İkili ağır baskı altında sıkışıp kalan işçiler ve köylüler, bu
baskıların bütün kaynağını “ulusal hakların gaspı”nda gördüğü ve bu baskılar
kalkınca sınıfsal baskıların da ortadan kalkacağına inandırıldığı için, ezilen
ulus burjuvazisinin çıkarlarını temsil eden bayrağın altında toplandılar.

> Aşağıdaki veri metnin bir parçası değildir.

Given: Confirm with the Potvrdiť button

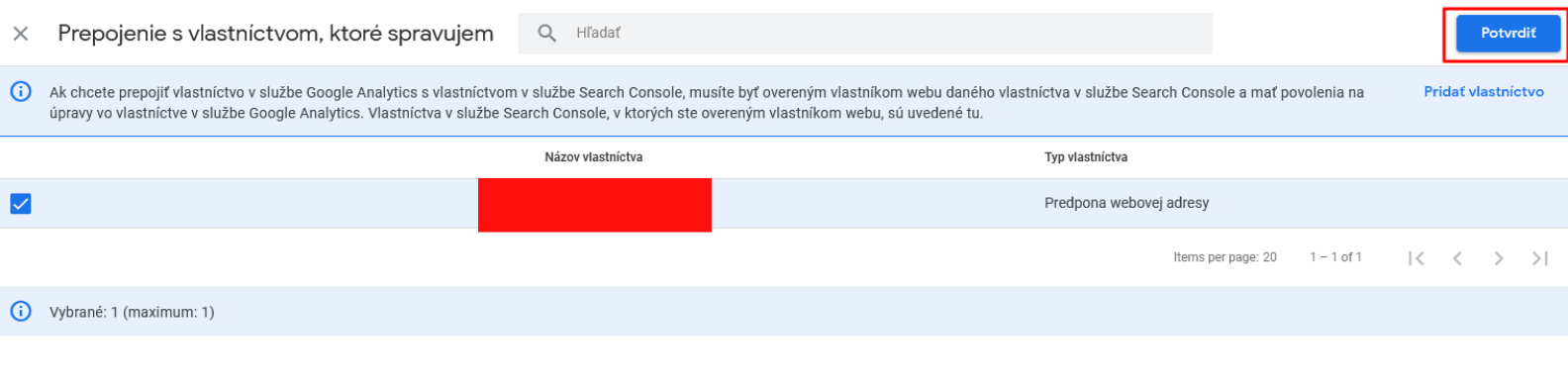Looking at the screenshot, I should [x=1508, y=34].
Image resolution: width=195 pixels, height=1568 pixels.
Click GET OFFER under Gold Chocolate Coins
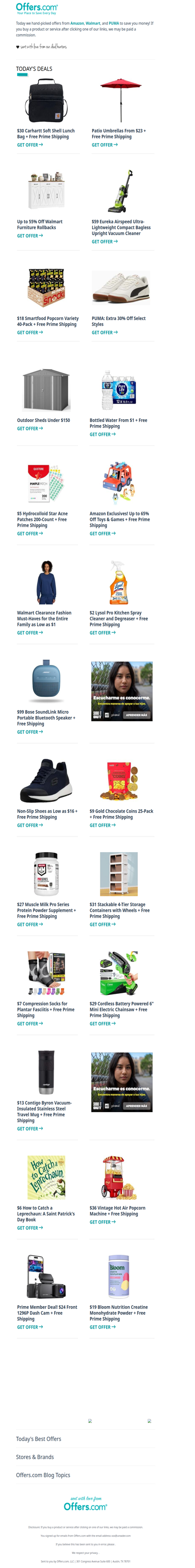click(x=103, y=825)
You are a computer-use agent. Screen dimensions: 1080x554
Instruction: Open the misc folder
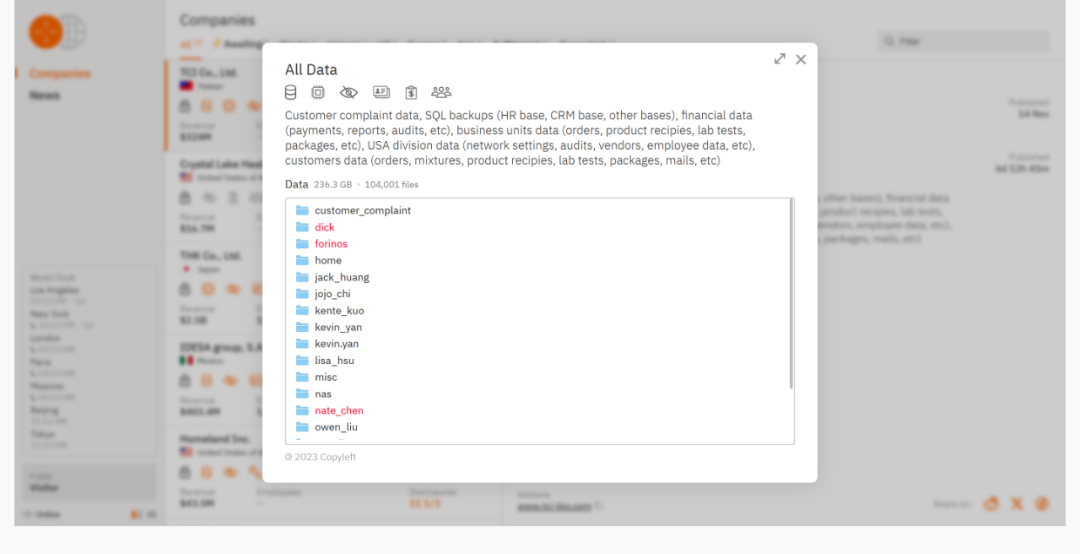[x=325, y=377]
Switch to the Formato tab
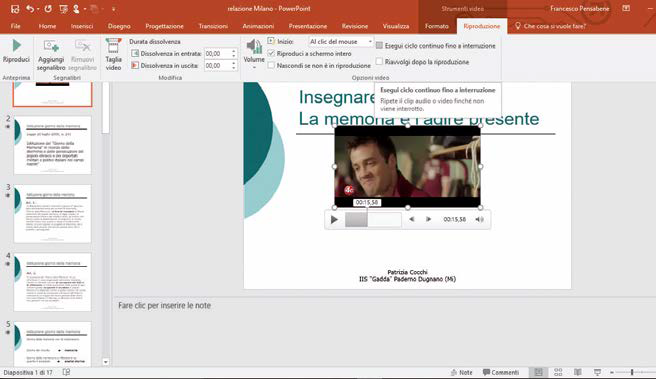This screenshot has height=379, width=656. pyautogui.click(x=436, y=26)
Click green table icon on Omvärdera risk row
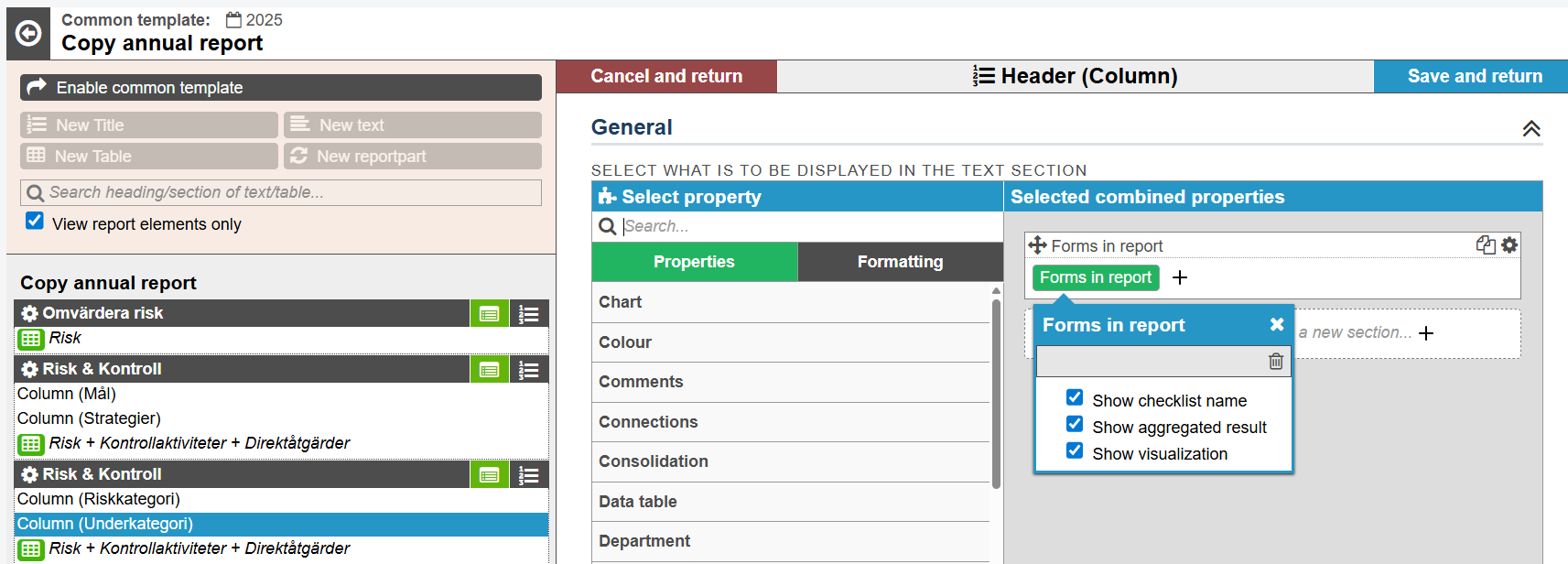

Kürt işçi ve köylüsü ağır yoksulluk içinde yaşamalarına ek olarak, TC’nin kuruluşundan bu yana
salt Kürt oldukları için büyük bir zulüm görmüşlerdir. Bu gerçeklik, ezen
egemen ulus zulmü karşısında dirençli bir karşı koyuşu da beraberinde
getirmiştir. En büyük karşı koyuşun, hem ulusal hem de sınıfsal olarak ezilen
kesimlerden gelmesi kadar doğal bir şey yoktur. Ezilen ulus burjuvazisine,
sadece önederlik etmek kalmıştır. O da, fazla gecikmeden, kendi bayrağına
yazdığı “özgürlük”ün, bütün Kürtleri kucakladığını ilan ederek, herkesin bu
savaşa katılmasını istemiştir. En fazla zulme uğrayanlar ise, bu savaşın temel
dayanakları haline gelmiştir. Burjuvazi adına, esas olarak onlar savaşmakta,
onlar ölmekte ve onlar savaşın sonunda, savaş meydanından mağlup ayrılacak
olanlardır.
Bunu, yanı başımızda ki Güney Kürdistan gerçeğinde
rahatlıkla bulabilir ve de görebiliriz. Irak ezen ulus egemenlerine karşı
yıllardır silahlı savaşım veren Güney Kürdistan Kürt ezilen ulus hareketleri
(Barzani ve Talabani önderliğinde), şu anda ezen egemen sınıflar haline
gelmişlerdir. Güney Kürdistanlı Kürt işçi ve köylülerine ise barzanilerin ve
talabanilerin sınıfsal baskıları kalmıştır. Şimdi onlara karşı mücadele
ediyorlar. Güney Kürdistan burjuvazisi baskıdan kurtuldu, şimdi bunlar, “Kürt
özgürlüğü” şiarı ile savaşa kattıkları işçi ve köylülere uluslararası sermaye
ile birlikte sınıfsal baskı uyguluyorlar. Onları, burjuvazinin, özgürce sermaye birikim aracı haline getirdiler.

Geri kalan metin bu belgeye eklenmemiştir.